Sixth, That a decree be rendered in this court against defendant Lawson in favor of Whiting & Slark for the sum of eight hundred and forty-seven dollars and fifty-six cents, with costs.

And that this decree be certified to the Circuit Court, to be executed according to the several directions herein contained according to equity.

Note. — F. W. Trapnall, Esq., having complained, in open court, that unjust and unfounded imputations had been made against him, and his deceased partner, John W. Cocke, Esq., in the foregoing opinion, Mr. Justice WalkeR handed the Reporter the following note:

In alluding to the probable motives which may have influenced the parties (attorneys and defendant) in withholding certain credits, which should have been entered on the judgments at law, in favor of Gray & Bouton, and- Beach, against De Baun, I failed to express, as fully as should have been done, the opinion of the Court in regard to that subject.
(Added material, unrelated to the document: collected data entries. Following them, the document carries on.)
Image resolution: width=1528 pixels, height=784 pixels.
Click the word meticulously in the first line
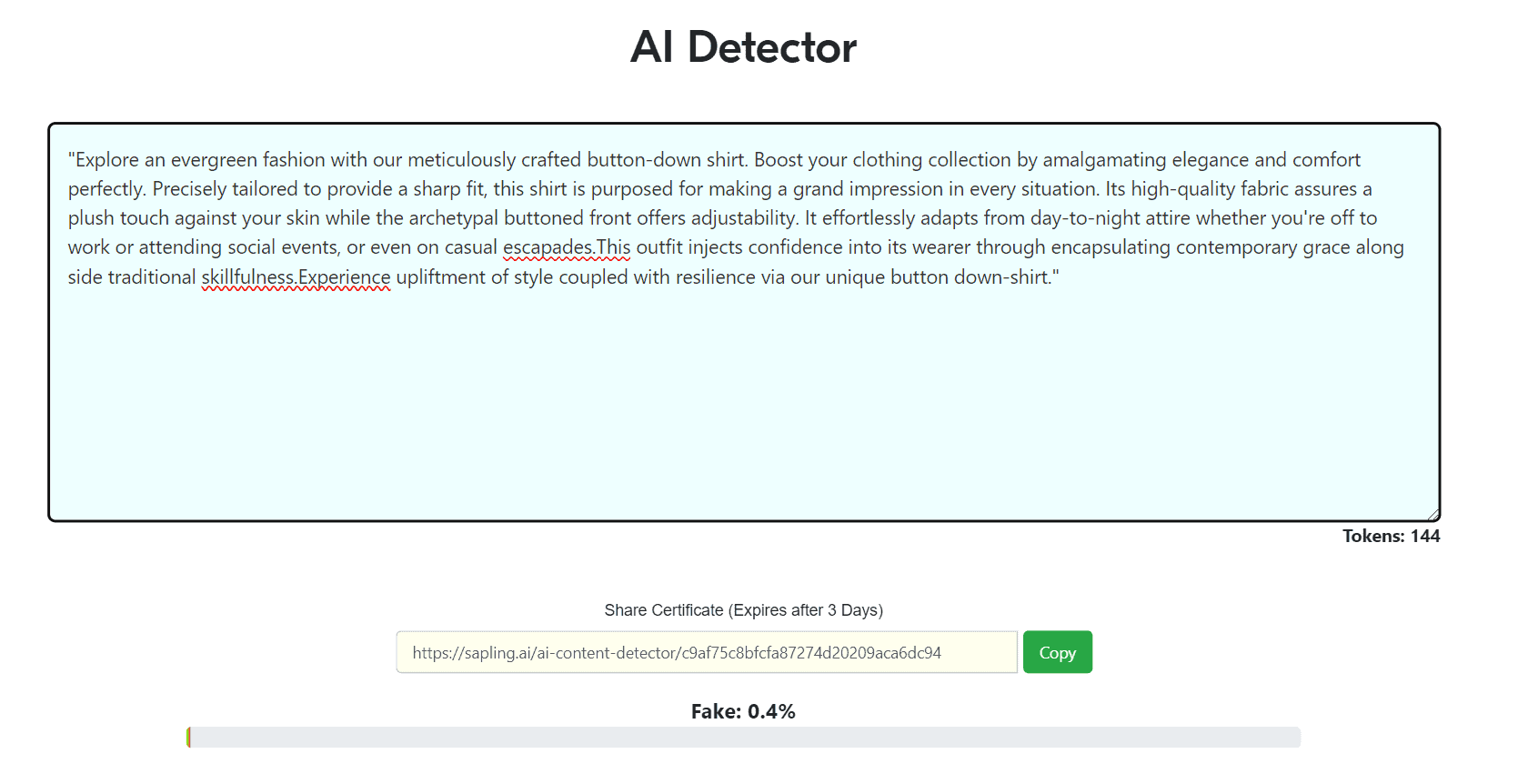point(461,160)
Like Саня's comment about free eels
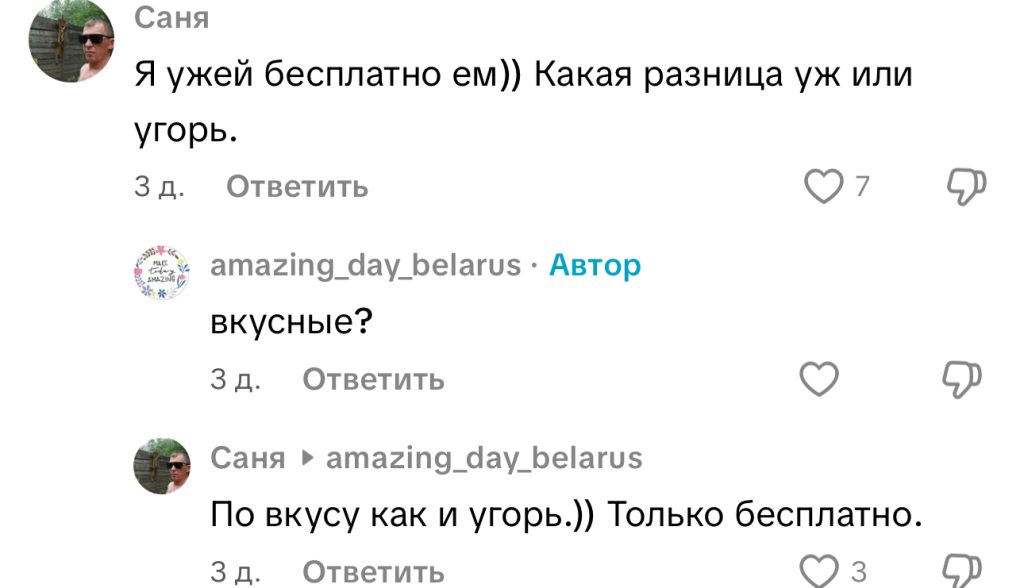Image resolution: width=1024 pixels, height=588 pixels. coord(822,184)
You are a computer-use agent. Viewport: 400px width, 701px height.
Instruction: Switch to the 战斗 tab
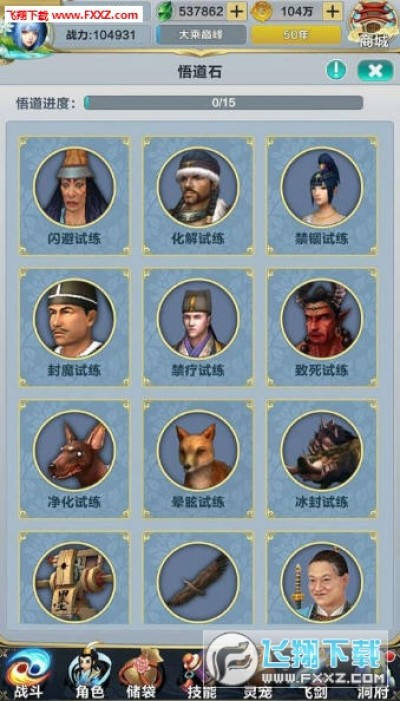coord(28,675)
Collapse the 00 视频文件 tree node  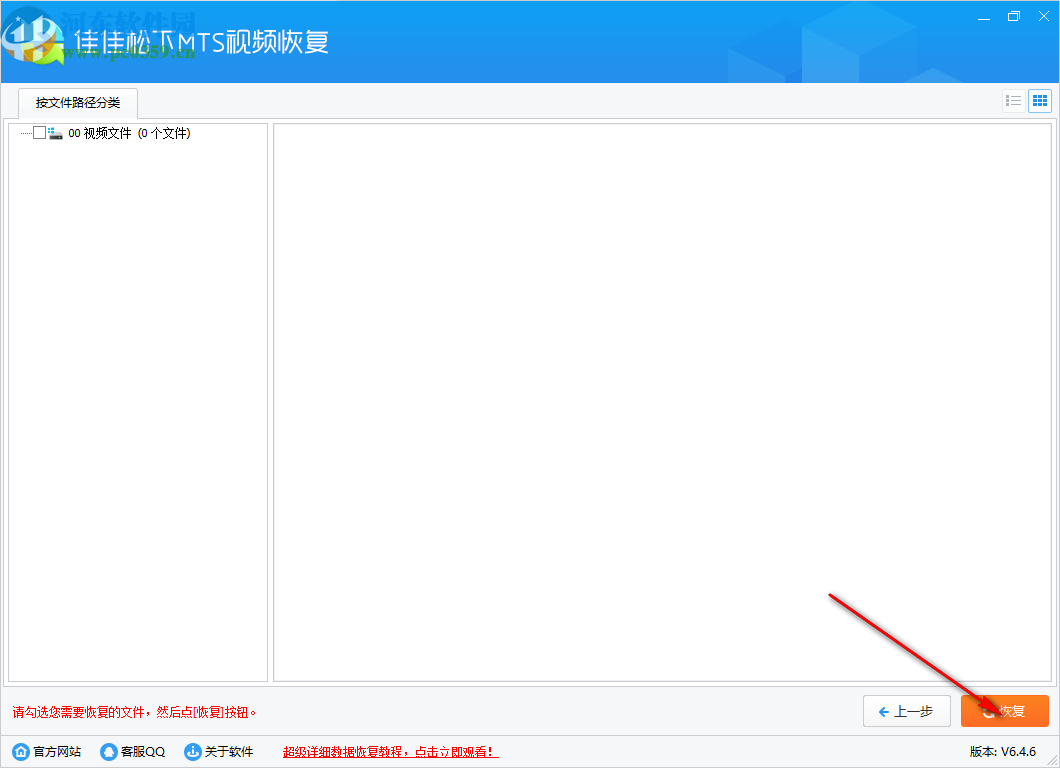tap(25, 132)
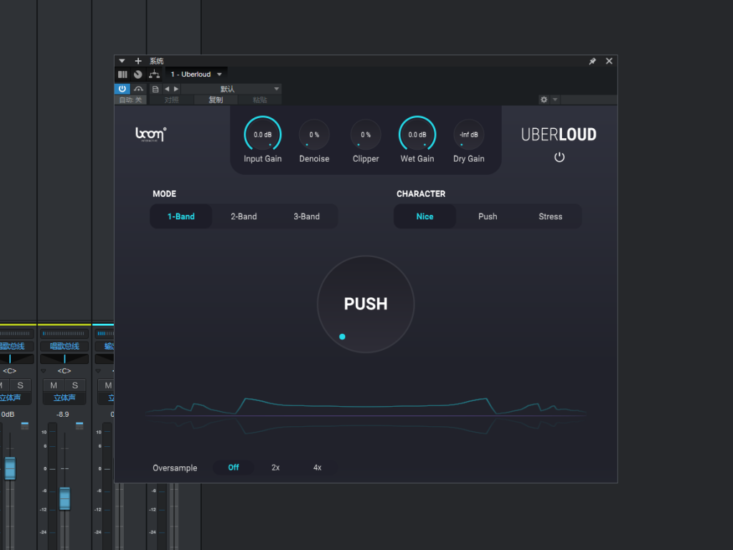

It is due as well to the attorneys as to Mr. De Baun, to say that the omissions referred to, might have been the result of inattention, or of confidence reposed by the defendant in the integrity of the attorneys, or of other cause, not apparent upon the record. It was certainly not the intention of the Court to impugn the motives of the parties, indeed it was wholly immaterial so far as the other creditors of De Baun were concerned, whether the omissions were the result of accident or design. The effect was the same to them. It presented a larger outstanding incumbrance, than was really due, which it was contrary to equity and good conscience, to assert against their junior liens.

The Reporter will append this as a note to this opinion.